Bravo
O artista visual, curador e orientador chileno radicado em São Paulo, Waldo Bravo (1960), é um dos nomes mais instigantes a pesquisar a herança cultural urbana.
Signografia Urbana
A pintura de Bravo convida o espectador a uma viagem antropológica e mística pelas raízes da América Latina. O artista chileno que escolheu o Brasil como lar constrói pontes entre o passado pré-colombiano, as lendas populares e a urgência expressionista da arte urbana contemporânea, gerando um corpo de trabalho dotado de imenso vigor e densidade conceitual. Sua obra funde texturas rugosas e colagens, resultando em composições ricas em simbolismo, cores vibrantes e uma narrativa visual potente sobre a identidade e a história do continente.
Sua obra é classificada pela crítica como um comentário inteligente à modernidade líquida. Representado na curadoria da EBART Gallery, Bravo atrai o olhar de colecionadores antenados com as vanguardas do século XXI.
BRAVO nasceu no Chile, em 1960, e encontra-se radicado no Brasil desde 1981. Sua formação em artes deu-se através de diversos cursos em ambos os países. Sua mente inquieta o levou a expor em circuitos de peso institucional internacional.
O artista tem obras expostas em galerias e museus de diversos países, e já esteve presente em mostras de grande prestígio. No seu currículo tem doze exposições individuais, quatro bienais, e muitas exposições coletivas.
Podemos destacar a sua intervenção urbana Recortes Urbanos em 2004, nas principais avenidas da cidade de São Paulo.
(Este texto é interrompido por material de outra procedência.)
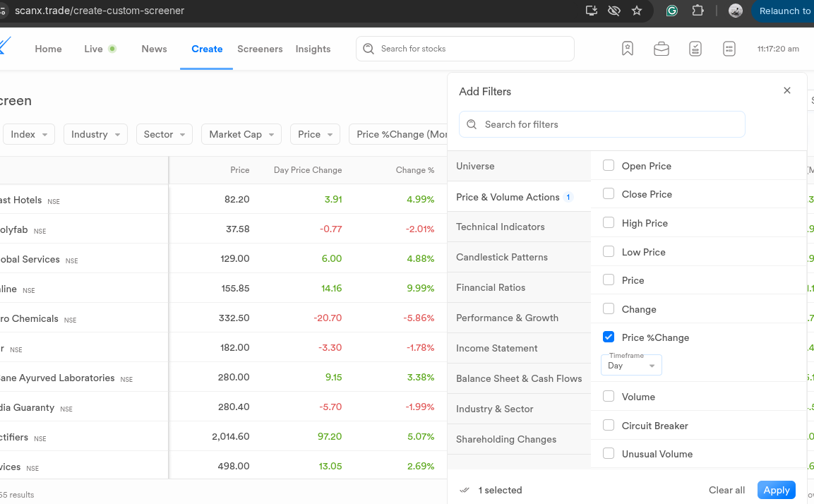The width and height of the screenshot is (814, 504).
Task: Enable the Open Price checkbox
Action: [x=609, y=166]
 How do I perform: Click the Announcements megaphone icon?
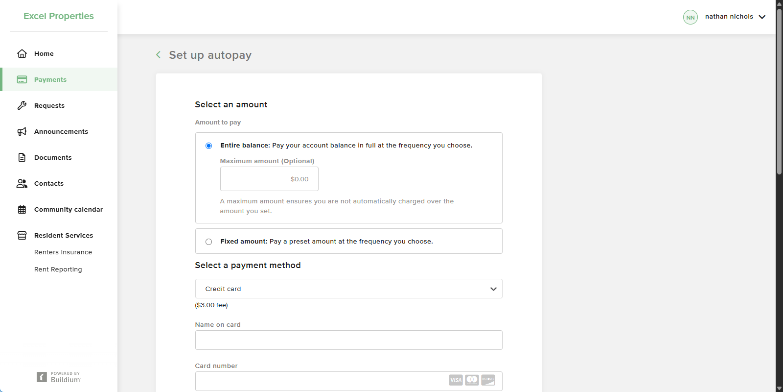click(x=22, y=131)

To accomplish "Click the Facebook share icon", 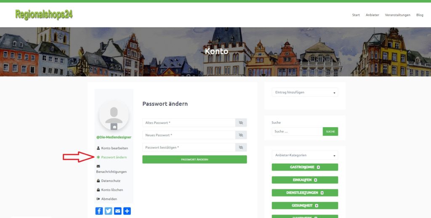I will click(99, 211).
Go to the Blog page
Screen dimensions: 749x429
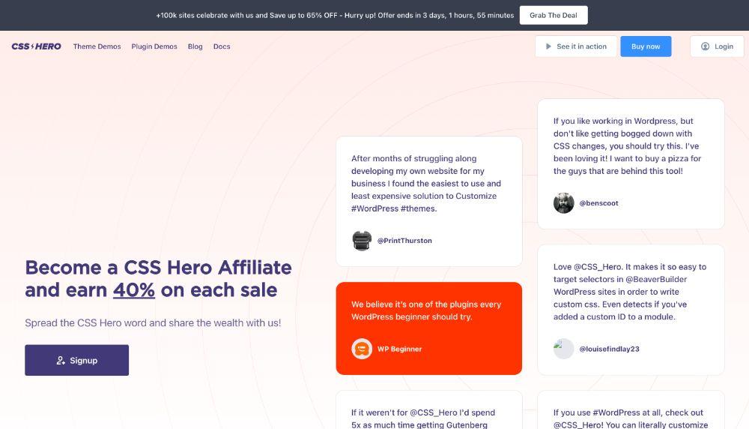pyautogui.click(x=195, y=47)
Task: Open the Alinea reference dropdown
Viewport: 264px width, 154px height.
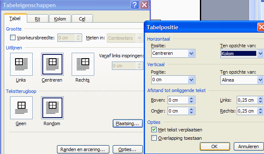Action: pyautogui.click(x=261, y=80)
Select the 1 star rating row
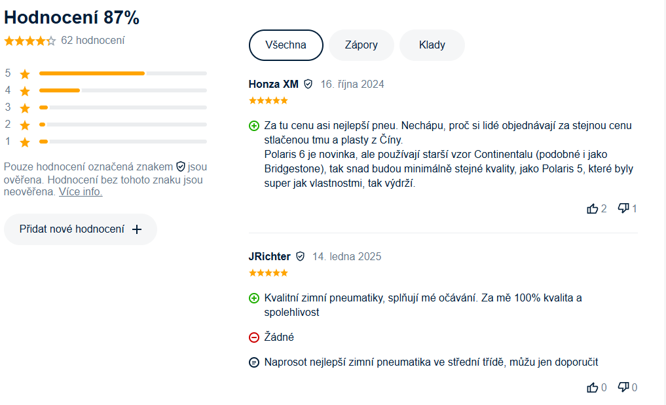666x405 pixels. [x=106, y=142]
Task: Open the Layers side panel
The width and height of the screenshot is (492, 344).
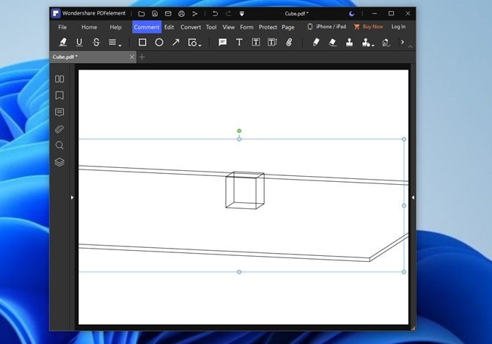Action: coord(59,162)
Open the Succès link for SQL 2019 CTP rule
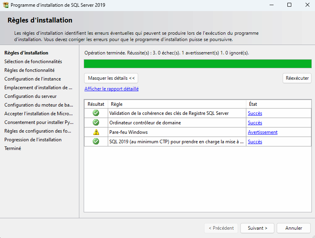The width and height of the screenshot is (315, 238). 255,142
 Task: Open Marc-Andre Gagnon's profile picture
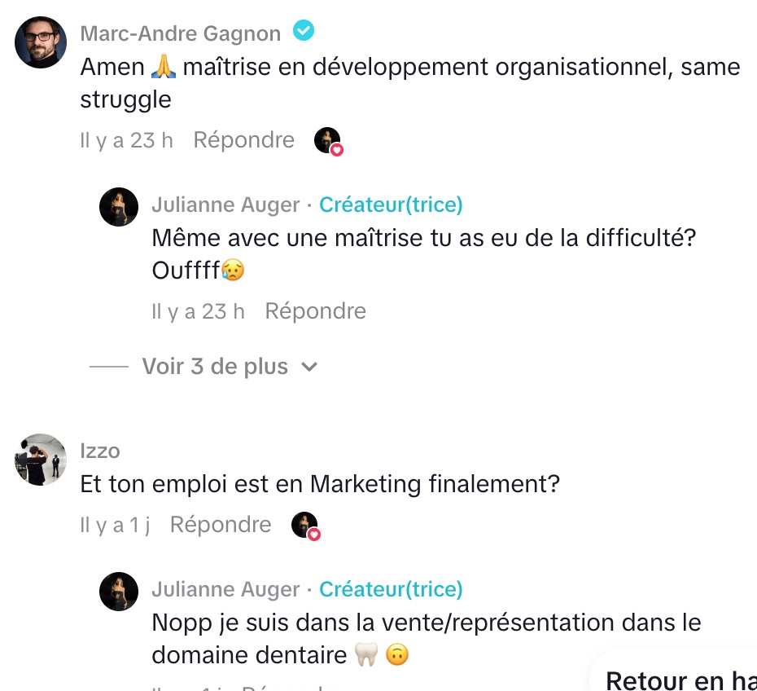point(41,42)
Essa mostra gerou o convite para sua individual no MAC USP em 2010. Também podemos destacar a sua participação no PANORAMA DA ARTE BRASILEIRA no MAM (Museu de Arte Moderna de São Paulo) e algumas Bienais: IV Bienal do Sertão de Artes Visuais no Museu do Piauí em Teresina - PI, III Bienal Nacional de Santos - SP; X Bienal Internacional de Arte de Valparaiso no Chile; Bienal de Vilnius, na Lituânia em 96, entre outros.
Dentre os principais prêmios que recebeu destaca-se: “Condecoración al Mérito Cultural”, outorgada pelo governo chileno em 1993. Em 1997, teve sua obra publicada em livro “Signografia Arqueo-Urbana”, assinado pelo crítico Paulo Klein e editado pelo Escritório Brasileiro de Artes - EBART.
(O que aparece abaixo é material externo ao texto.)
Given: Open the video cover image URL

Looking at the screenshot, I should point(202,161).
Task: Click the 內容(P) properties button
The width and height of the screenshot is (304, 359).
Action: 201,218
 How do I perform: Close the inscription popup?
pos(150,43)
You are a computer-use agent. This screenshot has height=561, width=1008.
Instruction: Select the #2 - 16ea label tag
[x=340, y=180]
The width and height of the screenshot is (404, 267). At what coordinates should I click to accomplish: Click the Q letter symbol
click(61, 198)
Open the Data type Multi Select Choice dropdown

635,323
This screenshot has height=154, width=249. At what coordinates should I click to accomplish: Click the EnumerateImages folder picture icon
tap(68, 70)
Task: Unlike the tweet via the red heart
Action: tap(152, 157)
No início de 2026, Bravo realizou a exposição "Duchamp revisitado - A Arte se alimentando da Arte" na Sala BNDES / BBN - USP. O artista a define como "Um projeto de imersão e desconstrução poética da obra de Marcel Duchamp". Na produção desse conjunto de obras, utiliza artes integradas e técnicas híbridas - pintura formal, objeto, instalação, assemblage, fotografias, e intervenção digital.
Nas obras selecionadas pela EBART Gallery, o espectador depara-se com um equilíbrio sofisticado entre o analógico e o virtual. As composições de Bravo buscam a pulsação elétrica do presente, tornando suas peças escolhas perfeitas para ambientes conectados com o design de vanguarda e a arquitetura cosmopolita.